Supplied material:

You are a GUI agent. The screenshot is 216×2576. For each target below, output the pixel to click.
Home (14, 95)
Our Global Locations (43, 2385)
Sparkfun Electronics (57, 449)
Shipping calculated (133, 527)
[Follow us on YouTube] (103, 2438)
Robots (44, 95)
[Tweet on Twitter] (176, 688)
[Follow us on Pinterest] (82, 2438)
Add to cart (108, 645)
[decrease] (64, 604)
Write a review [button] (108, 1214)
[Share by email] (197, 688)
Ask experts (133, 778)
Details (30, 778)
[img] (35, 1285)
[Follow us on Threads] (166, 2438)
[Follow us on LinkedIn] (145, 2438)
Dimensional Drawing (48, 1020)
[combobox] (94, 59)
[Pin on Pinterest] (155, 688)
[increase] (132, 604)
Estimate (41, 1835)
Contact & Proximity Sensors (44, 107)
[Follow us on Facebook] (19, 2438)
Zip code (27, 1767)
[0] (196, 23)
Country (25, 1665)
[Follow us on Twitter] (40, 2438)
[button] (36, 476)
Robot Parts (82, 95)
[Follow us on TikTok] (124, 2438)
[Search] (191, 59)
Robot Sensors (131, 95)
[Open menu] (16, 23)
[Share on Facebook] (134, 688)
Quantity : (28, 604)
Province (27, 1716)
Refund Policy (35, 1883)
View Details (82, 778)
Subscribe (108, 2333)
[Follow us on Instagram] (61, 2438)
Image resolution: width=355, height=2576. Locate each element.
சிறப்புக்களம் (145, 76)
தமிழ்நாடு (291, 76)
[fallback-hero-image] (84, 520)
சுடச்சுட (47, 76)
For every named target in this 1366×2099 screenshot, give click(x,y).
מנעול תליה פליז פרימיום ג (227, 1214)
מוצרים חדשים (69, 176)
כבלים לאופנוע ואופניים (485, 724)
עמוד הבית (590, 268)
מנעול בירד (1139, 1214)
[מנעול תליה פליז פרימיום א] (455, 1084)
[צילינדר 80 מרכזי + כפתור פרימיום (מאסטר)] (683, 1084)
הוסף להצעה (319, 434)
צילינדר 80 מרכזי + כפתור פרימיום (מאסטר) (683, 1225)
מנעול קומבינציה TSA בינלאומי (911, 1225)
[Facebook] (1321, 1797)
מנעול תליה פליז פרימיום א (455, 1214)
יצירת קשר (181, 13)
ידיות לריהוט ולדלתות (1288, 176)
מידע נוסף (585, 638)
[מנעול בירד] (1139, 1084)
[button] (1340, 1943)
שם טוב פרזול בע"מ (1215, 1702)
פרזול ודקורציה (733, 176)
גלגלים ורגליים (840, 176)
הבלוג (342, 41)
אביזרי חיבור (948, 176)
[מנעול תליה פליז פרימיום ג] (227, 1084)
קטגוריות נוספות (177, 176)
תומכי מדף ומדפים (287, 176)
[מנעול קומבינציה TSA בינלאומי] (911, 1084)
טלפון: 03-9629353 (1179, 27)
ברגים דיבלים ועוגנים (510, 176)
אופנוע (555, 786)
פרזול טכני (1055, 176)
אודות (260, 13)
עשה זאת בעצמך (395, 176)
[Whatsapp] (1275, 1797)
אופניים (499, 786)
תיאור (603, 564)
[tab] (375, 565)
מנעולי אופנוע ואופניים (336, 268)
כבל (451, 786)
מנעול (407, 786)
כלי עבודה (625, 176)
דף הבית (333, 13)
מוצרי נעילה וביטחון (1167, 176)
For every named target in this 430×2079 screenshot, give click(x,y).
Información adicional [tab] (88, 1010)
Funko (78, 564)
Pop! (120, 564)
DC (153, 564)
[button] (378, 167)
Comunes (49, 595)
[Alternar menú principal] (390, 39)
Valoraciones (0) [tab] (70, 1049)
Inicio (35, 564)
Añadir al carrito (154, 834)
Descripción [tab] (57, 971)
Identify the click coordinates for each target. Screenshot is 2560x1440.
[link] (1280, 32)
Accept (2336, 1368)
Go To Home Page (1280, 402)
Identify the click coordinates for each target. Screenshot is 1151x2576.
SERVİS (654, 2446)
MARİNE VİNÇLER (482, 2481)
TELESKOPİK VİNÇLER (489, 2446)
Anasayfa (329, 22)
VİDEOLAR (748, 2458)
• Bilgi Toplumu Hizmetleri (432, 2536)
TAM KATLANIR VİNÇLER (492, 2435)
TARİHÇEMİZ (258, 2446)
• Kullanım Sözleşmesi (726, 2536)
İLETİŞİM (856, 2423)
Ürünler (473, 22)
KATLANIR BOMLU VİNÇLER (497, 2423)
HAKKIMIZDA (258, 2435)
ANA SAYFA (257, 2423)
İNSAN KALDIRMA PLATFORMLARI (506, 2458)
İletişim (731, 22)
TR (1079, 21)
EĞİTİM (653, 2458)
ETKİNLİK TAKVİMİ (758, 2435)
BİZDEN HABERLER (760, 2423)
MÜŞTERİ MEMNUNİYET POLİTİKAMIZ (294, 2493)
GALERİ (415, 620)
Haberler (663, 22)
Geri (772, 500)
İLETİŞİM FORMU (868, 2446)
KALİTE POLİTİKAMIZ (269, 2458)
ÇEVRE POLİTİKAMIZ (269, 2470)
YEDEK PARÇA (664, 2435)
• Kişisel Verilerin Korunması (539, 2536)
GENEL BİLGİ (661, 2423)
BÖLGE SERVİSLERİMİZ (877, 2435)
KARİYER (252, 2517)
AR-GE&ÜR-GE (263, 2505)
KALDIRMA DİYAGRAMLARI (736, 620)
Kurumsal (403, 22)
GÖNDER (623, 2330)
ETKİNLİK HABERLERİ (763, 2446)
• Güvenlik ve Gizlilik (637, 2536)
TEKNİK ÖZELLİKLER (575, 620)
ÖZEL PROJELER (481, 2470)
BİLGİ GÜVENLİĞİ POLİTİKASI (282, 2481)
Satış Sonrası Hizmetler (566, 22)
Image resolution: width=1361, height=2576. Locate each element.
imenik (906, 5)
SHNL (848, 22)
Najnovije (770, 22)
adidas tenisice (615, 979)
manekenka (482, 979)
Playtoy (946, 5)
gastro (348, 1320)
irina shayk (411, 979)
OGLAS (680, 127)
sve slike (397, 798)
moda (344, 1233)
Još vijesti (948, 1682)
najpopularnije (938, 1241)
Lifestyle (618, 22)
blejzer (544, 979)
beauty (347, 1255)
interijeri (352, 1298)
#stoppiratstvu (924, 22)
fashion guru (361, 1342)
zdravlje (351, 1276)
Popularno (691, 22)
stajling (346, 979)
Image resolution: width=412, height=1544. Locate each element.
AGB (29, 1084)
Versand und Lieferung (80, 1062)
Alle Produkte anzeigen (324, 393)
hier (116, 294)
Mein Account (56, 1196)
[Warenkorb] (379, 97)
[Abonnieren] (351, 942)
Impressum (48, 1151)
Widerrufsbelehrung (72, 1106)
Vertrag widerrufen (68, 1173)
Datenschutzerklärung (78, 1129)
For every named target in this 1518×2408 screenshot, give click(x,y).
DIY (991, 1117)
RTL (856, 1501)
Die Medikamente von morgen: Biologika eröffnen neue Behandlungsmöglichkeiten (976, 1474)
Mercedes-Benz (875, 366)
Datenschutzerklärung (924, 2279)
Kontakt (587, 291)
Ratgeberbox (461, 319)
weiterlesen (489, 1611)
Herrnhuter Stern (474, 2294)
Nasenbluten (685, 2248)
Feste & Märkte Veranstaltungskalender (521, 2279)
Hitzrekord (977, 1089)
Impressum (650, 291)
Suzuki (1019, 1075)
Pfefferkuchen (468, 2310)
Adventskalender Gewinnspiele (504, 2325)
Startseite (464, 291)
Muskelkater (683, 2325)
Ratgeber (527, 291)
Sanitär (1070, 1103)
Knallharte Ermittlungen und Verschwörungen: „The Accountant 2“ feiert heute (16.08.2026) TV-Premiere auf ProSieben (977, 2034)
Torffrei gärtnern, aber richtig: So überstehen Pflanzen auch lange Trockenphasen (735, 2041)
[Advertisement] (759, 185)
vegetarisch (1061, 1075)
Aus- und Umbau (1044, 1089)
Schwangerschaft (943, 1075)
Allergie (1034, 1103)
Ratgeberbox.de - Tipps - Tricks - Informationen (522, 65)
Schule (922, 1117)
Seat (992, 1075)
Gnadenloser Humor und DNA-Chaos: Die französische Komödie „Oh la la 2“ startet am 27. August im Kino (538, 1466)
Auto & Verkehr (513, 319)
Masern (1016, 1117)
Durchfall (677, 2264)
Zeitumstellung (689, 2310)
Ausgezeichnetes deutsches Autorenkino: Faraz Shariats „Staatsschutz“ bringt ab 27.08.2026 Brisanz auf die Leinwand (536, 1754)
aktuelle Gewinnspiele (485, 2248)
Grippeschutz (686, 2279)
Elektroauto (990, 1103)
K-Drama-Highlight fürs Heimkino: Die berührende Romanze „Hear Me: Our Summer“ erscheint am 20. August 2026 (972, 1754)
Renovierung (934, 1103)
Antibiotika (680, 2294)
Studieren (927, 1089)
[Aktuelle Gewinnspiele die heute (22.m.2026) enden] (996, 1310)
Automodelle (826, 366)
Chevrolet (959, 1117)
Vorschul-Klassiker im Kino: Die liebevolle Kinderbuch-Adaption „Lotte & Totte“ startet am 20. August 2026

What you are asked to do: Extract all lines of the records above that include "ואופניים".

Answer to this problem:
כבלים לאופנוע ואופניים (485, 724)
מנעולי אופנוע ואופניים (336, 268)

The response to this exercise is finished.